Gunnar se redresse sur son lit. D'une voix faible, il dit avec froideur.

– Ma nièce, pour me venger de mon frère. Pourquoi la violer, disons que j'en avais envie ! Mon frère devait payer pour ce qu'il m'a fait. Pour les autres, je voulais m'amuser. J'ai appris assez tard ce que faisait mon fils dans les sous-sols. Puis quand je l'ai su, je lui ai proposé mon aide. Je lui trouvais les filles, il me donnait de l'argent tout le monde y gagnait. Ma femme ne me désirait plus. Alors, quand je suis passé devant le lycée un jour et que j'ai vu cette fille, j'ai craqué. Ça aurait pu être une autre ! Vous vous attendiez à quoi ? Comme j'ai perdu ma fille, je voulais la remplacer. Oh, pauvre petit Gunnar ! Rien de plus, ça s'arrête là. Je me suis vengé de mon frère et je me suis amusé avec les filles. Par la même occasion, j'ai aidé mon fils dans son affaire au sous-sol. Avant que mon frère ne décide de tout dévoiler, tout allait bien. Arthur vendait ses filles, je lui en fournissais et personne ne disait rien.

Un médecin arrive et fait sortir Stewart. Gunnar fait un petit geste de la main avant que les rideaux ne se ferment. Stewart est accompagné par des collègues jusqu'à l'entrée. Plus tard, dans la journée, il passe à la maison pour nous inviter à manger. Durant le repas, je regarde tout le monde, Marcus, Maman, Stewart, Camilla, nous sommes tous réunis. Je me sens libéré, le livre est enfin terminé. Je me repasse la fin inlassablement dans ma tête.

Après des années de silence, la vérité éclate enfin. Mon éditeur s'empresse de le lire et de l'éditer.

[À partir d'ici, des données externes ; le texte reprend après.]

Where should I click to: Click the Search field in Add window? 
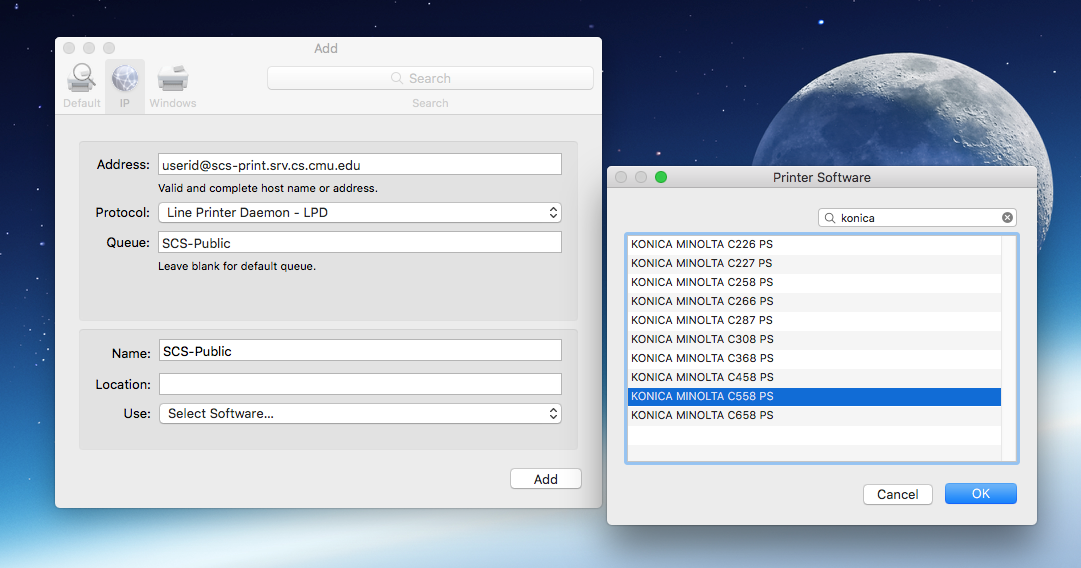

D'ici quelques mois, tout le monde découvrira la sombre vérité sur la famille Rupertz. Marcus fier de moi, m'a annoncé que ce livre allait faire un succès phénoménal. Mais je me fous pas mal de la réussite, ce que je veux c'est honorer la mémoire d'un homme innocent.

Trois semaines plus tard

 

Je me tiens de nouveau devant une foule immense. Les caméras sont braquées sur moi, tout le monde attend la lecture de mon nouveau roman. Le silence se fait, mon auditoire me regarde. Je n'arrive pas à commencer, ma gorge se noue. Je ferme le livre et fixe mes lecteurs.

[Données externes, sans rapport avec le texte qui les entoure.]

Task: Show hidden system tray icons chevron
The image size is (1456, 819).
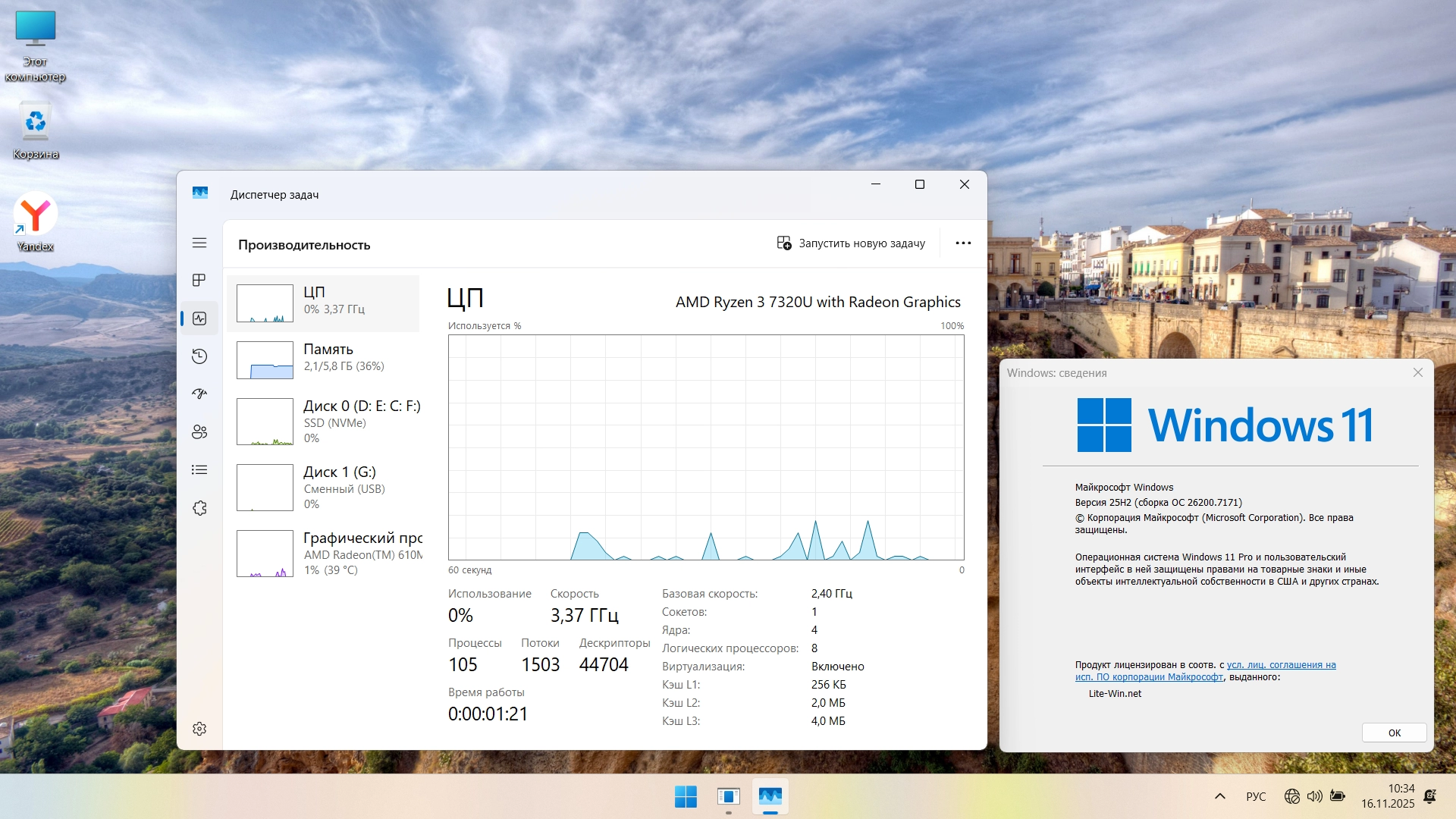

– Avant toute chose, je vais vous parler de Ralph Rupertz, l'homme pour qui j'ai écrit ce roman. Monsieur Rupertz m'a commandé un livre policier. J'ai accepté, durant des semaines, j'ai appris à le connaitre ainsi que le reste de sa famille. Tout au long des recherches, j'ai compris qu'un lourd secret planait autour de lui. Et j'ai mené ma petite enquête. Mais j'ai découvert une sombre et terrifiante affaire de meurtre. Ce roman est une histoire vraie qui a débuté il y a plus de dix-huit ans. Sachez, avant toute chose, que Ralph Rupertz est innocent dans cette affaire.

Après ces quelques mots, j'imagine Ralph près de la porte d'entrée à écouter ma lecture. J'ouvre le livre et lis du mieux que je le peux.